Scientist Confirms “Old People Smell”
Article Provided By: Caleb Wilde
We’ve all smelled it. And like flatulence in church, nobody says anything.
It’s that odd perfume that comes from Great Grandma Eunice when you reach down to give her a hug.
It’s that odor that wafts through nursing homes.
And now science is here to prove to us what we’ve already known.
Old people have an odd odor that is all their own.
And no, it’s not moth balls; it’s not an old person perfume; it’s not the fact that their skin hasn’t touched bath water in a couple days; nor is it the decade old clothes that have been re-worn for consecutive days (I pull that trick in the winter when I don’t sweat).

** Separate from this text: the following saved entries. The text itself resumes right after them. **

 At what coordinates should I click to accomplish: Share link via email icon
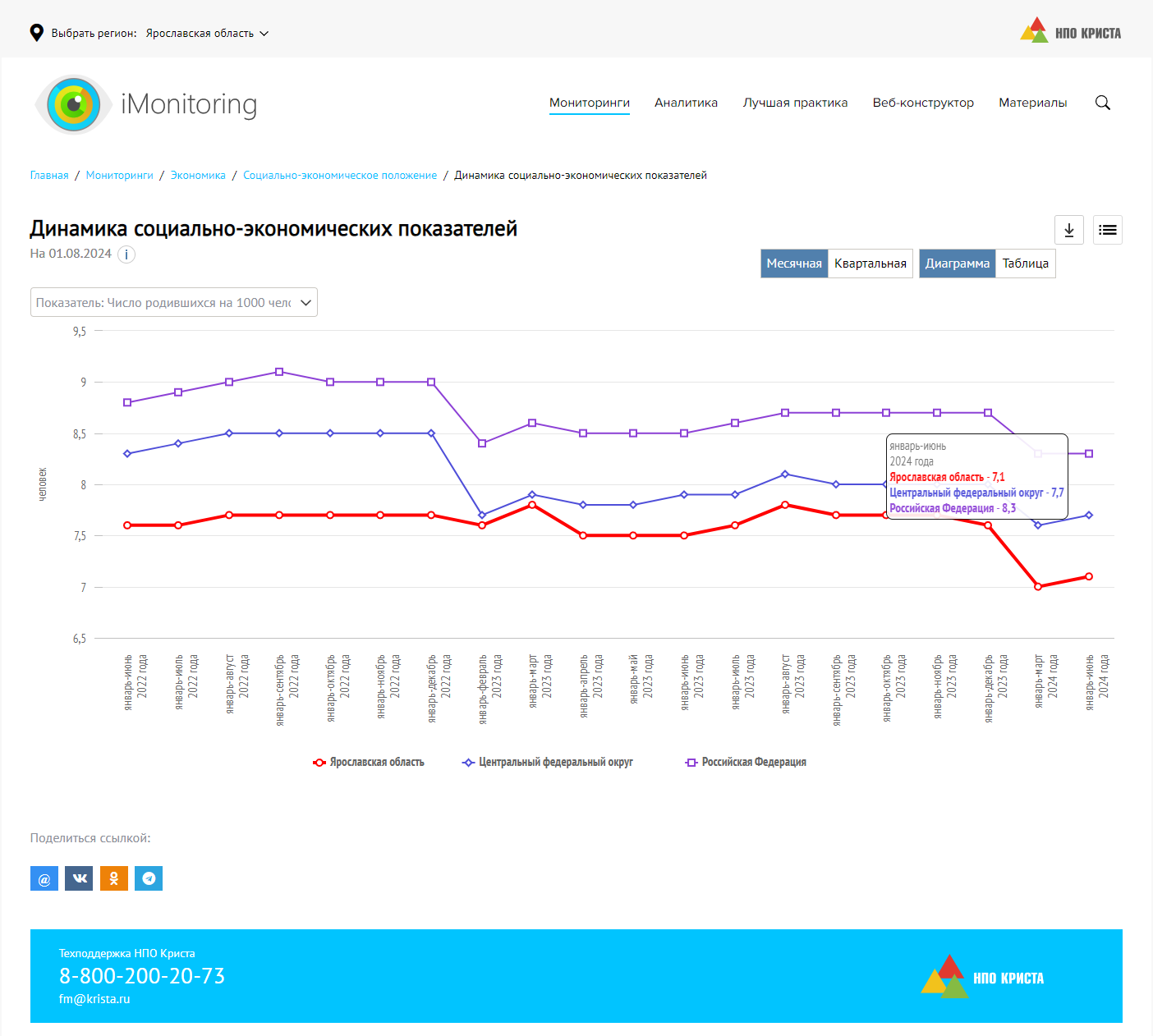[44, 878]
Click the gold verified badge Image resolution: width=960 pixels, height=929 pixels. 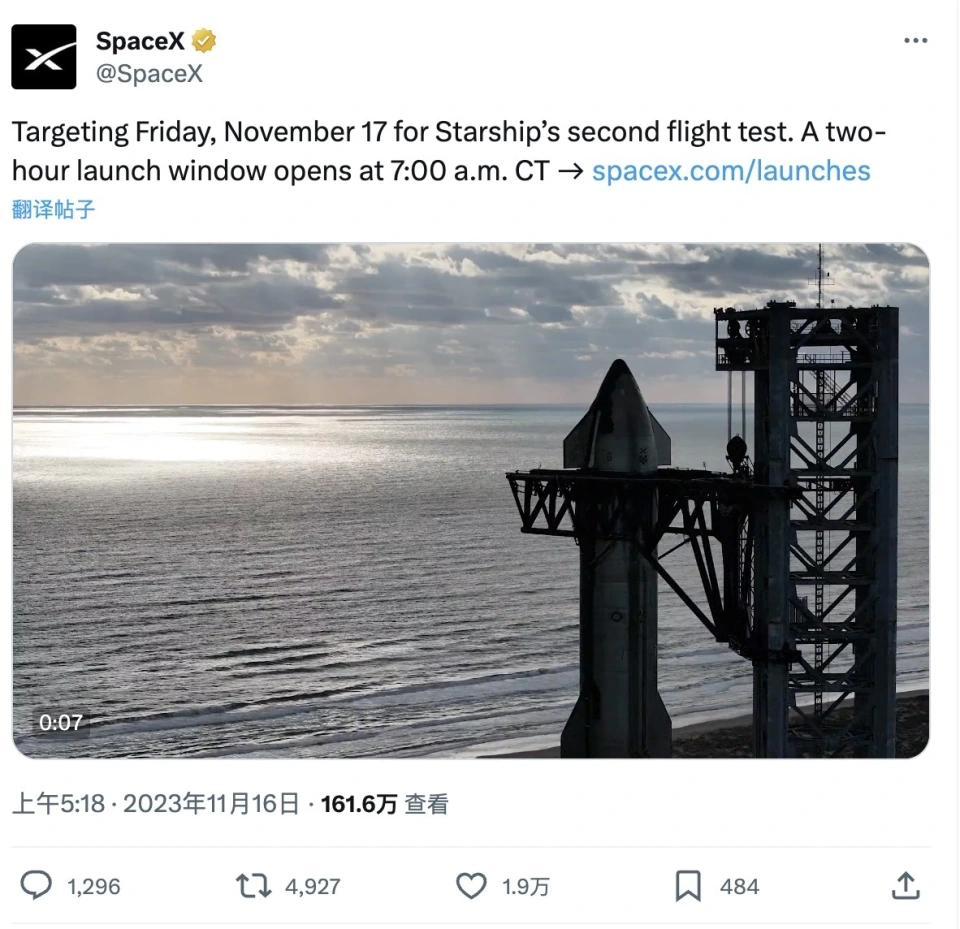point(205,42)
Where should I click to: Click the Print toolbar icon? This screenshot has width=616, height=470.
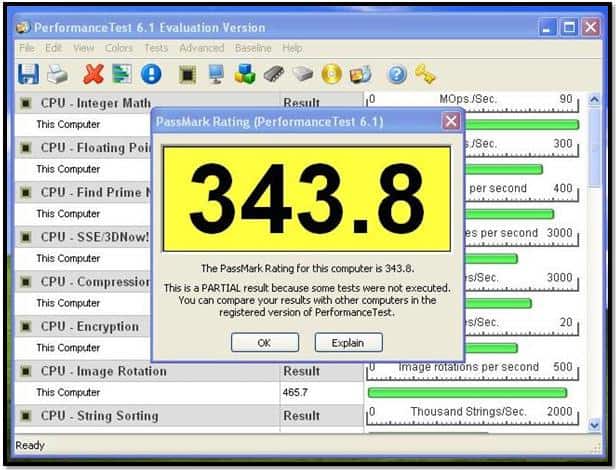(x=58, y=73)

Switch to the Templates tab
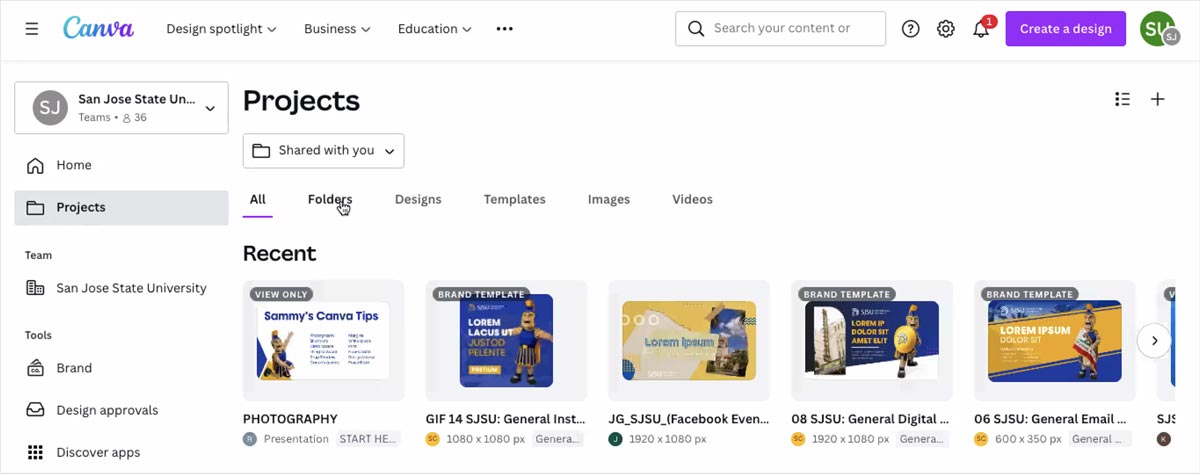[x=514, y=199]
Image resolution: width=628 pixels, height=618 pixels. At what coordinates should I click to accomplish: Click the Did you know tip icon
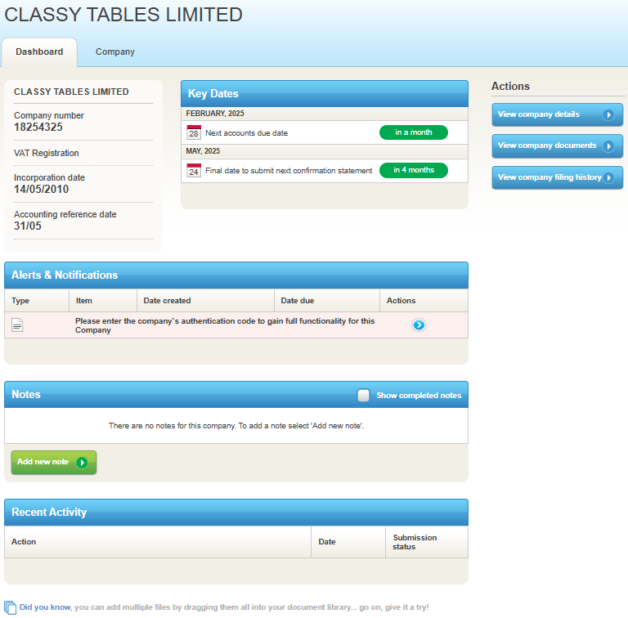(10, 607)
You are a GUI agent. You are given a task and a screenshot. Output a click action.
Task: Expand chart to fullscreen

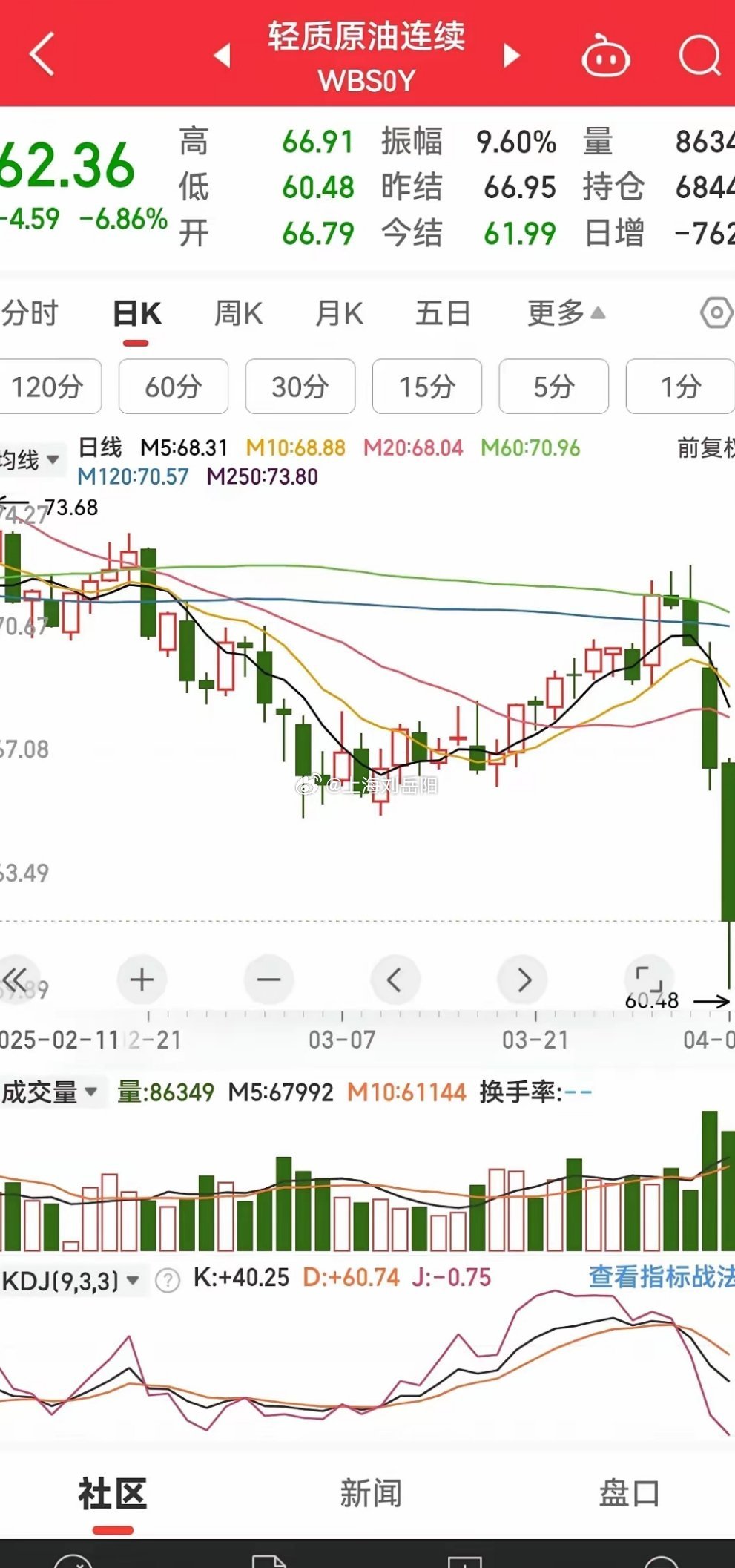(650, 978)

In fact, notes Johan Lundström, Ph.D., the lead author of the study, the smell of older people is a universal smell that can be identified from Asia to Alaska.
There’s even a word for this smell in Japan: kareishū.
Here’s the explanation for “the smell” from Dr. Lundström:
The root cause of the old person smell is still a mystery, but the study notes that long-term changes to the skin glands may be involved. Lundström suspects it also may be related to an accelerated rate of cell decay. “As cells die at a faster pace, they might give off a different odor that is unique to people with old age,” he says. (from CNN.com)
As a funeral director, I know the small all too well as I frequent nursing homes more often that some of the occupant’s family. It’s a smell that has always elicited sadness in me. Sadness for those who sit in waiting, often unvisited by outsiders.
I’ve read before that babies have a certain smell that neurologically encourages attachment in adults. We can actually love our infants more just by smelling them.
So, what does the “old people smell” encourage? For me, it’s encouraged a sense of the holy … a sense of both respect and a degree of otherness. An otherness that’s been created by a recognition of life and death. An otherness that we can learn from.